ここではシミ・そばかすを自宅でケアする方法について紹介していきます。 

化粧品で薄くなることはある 

毎日のスキンケア化粧品を美白化粧品に変えることで、シミ・そばかすが薄くなる効果を期待できます。

美白化粧品には美白成分が含まれており、美白成分によってシミやそばかすの元となるメラニン色素の生成を抑えて新たなシミ・そばかすの発生を予防することができます。

また一部の美白成分にはメラニン色素を排出したり、分解する作用があると言われているため、それらの成分を肌に与えれば薄くすることもできるかもしれません。 

♦美白成分はどうやって見極める?​ 

美白成分と言えば薬用美白品(医薬部外品)に含まれるビタミンC誘導体やコウジ酸、トラネキサム酸などがあります。

これ以外にもハイドロキノンなどの美白効果が高いと言われる成分がありますが、こちらは医薬部外品承認成分ではないため、薬用美白化粧品には含まれていません。 

美白成分は新しいシミ・そばかすをできにくくする働きが期待できますが、ビタミンC誘導体やハイドロキノンはできてしまったシミへの効果も期待できます。 

メラニン色素の還元、分解、排出といった働きがあるとされているため、すでにシミやそばかすがある場合はそれらにアプローチしてくれる成分が配合されているものを選びましょう。 

改善させるための薬はある 

シミ・そばかすを改善するための薬を活用することもおすすめです。 

薬には市販で販売されているものもあれば、皮膚科などで処方される内服薬もあります。
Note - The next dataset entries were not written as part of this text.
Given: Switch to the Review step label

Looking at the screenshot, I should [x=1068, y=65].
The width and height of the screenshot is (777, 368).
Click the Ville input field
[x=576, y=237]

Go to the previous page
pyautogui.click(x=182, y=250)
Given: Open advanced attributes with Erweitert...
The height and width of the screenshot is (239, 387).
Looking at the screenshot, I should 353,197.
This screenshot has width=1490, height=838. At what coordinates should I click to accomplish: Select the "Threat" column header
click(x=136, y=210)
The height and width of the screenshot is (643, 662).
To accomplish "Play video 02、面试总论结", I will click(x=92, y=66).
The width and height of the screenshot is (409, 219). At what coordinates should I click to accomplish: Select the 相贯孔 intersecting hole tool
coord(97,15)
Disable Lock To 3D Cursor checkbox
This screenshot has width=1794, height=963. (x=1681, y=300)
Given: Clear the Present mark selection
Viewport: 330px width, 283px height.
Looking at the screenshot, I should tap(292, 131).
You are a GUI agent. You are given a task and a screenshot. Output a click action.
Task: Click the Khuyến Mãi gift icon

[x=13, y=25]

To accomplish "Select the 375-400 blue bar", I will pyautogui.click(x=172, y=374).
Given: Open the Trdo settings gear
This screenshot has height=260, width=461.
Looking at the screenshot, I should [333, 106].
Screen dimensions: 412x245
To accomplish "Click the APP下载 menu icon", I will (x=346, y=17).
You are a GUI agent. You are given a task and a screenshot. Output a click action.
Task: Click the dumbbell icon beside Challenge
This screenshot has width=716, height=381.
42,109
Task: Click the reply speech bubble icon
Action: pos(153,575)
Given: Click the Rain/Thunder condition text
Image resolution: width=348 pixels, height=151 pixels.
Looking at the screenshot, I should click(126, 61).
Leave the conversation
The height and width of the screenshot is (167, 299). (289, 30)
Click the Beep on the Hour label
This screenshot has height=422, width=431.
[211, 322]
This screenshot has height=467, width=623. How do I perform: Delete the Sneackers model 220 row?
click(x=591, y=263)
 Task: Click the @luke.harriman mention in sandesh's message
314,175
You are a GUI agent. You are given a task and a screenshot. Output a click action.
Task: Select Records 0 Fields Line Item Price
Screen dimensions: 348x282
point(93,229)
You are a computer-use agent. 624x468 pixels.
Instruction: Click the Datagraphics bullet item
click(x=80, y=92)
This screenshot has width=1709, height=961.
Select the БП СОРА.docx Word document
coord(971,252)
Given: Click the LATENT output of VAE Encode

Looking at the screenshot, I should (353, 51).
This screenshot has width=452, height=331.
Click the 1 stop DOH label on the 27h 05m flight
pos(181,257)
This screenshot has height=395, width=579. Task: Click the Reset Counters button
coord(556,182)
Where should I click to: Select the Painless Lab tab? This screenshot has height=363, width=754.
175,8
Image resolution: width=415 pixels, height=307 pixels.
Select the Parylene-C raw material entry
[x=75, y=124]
どちらも同じ有効成分が含まれていますが配合量が違い、皮膚科で薬をもらう場合は処方箋が必要です。

また表記されるときは有効成分名ではなく、薬品名で表記されています。 

  • ​トラネキサム酸→トランサミン ​
  • L-システイン→ハイチオール ​
  • ビタミンC→シナール ​

このように名前が全く異なることもあるため、表記を見て本当に美白成分が入ってるの?と疑う必要はありません。 

市販の薬も皮膚科で処方された薬もどちらも自宅で飲み続けることができますが、入手方法が異なるだけです。 

シミ・そばかすの原因がしっかりわかっているのであればそれをケアする市販薬でもいいのですが、原因がわからない、またはどの種類のシミかが分からない場合はまず医師に診断してもらった方が良いでしょう。 

食べ物やサプリもムダじゃない 

化粧品で外側からケアをして、さらに内服薬でシミ・そばかすにアプローチすると同時に食事やサプリで内側からのケアも行っておきましょう。 

食べ物には栄養素が含まれていて、その栄養素が体と肌を作り上げています。つまり良い栄養素を摂ればそれだけ体も肌も良い方向へと向かっていくということ。 

摂取してほしい栄養素には色々とありますが、シミ・そばかすケアに摂取してほしいのがビタミンC・E、リコピンなどの体と肌の老化ケアをしてくれる栄養素です。 

  • ビタミンC…体の老化ケア。メラニン生成を抑える。黒色メラニンを淡色メラニンに還元する。 ​
  • ビタミンE…体の老化ケア。肌のターンオーバーを促す。 ​
  • リコピン…体の老化ケア。メラニンの生成を抑える。 ​

これらの成分を毎日しっかり摂ることで肌の老化にアプローチできるだけでなく、シミやそばかすの原因を作り出すことも抑えることができるでしょう。 

栄養素が含まれている食材を食べても良いですし、食事に取り入れることが難しいのであればサプリを服用することもおすすめです。 

シミに似たほくろとの違いは?

ほくろと言えば真っ黒で丸いという特徴がありますが、中にはシミのような濃い茶色のような丸というものもあります。

これは本当にほくろ?もしかしてほくろじゃないかも…という症状がある人は、ここで紹介するシミに似たほくろの特徴をチェックしてみましょう。 

ほくろは色素細胞母斑というデキモノ 

ほくろは単純黒子、色素性母斑などと呼ばれます。 ほくろはメラノサイトというメラニン色素を作り出す色素細胞が元です。
色素細胞が単体のときは「単純黒子」ですが、色素細胞が塊になると「色素性母斑」となります。 

ほくろは細胞が変化して塊になったものによってできますが、シミはメラニン色素が肌内部に蓄積することによってできるもの。黒、または茶色に見せる大元が異なることがほくろとシミの違いです。

ほくろのような脂漏性角化症はイボ 

ほくろのように茶色~黒の色なのに突起のように盛り上がっているものは脂漏性角化症の可能性があります。 

老人性イボとも呼ばれるもので、加齢によりでき始め、徐々に増えていく傾向にあります。自然に治る可能性はほとんどなく、大きくなったりすることもあるので、イボがあることに気付いたら早めに治療をしておいた方が良いでしょう。 

イボには老化によるものだけでなく、傷口にウィルスが入る感染型のイボや、プールなどの水場でウィルスに感染する伝染型のイボもあります。 

シミとそばかすは違いを見て治そう

シミとそばかすは似ているようで実は違うということがお分かりいただけましたか?

原因が異なるためケアの方法も異なりますので、まずは自分の悩みがどちらかを見極めることが大切

もしここを見てもイマイチ違いがわからないようであれば、一度皮膚科に行って医師に見てもらうと良いですね。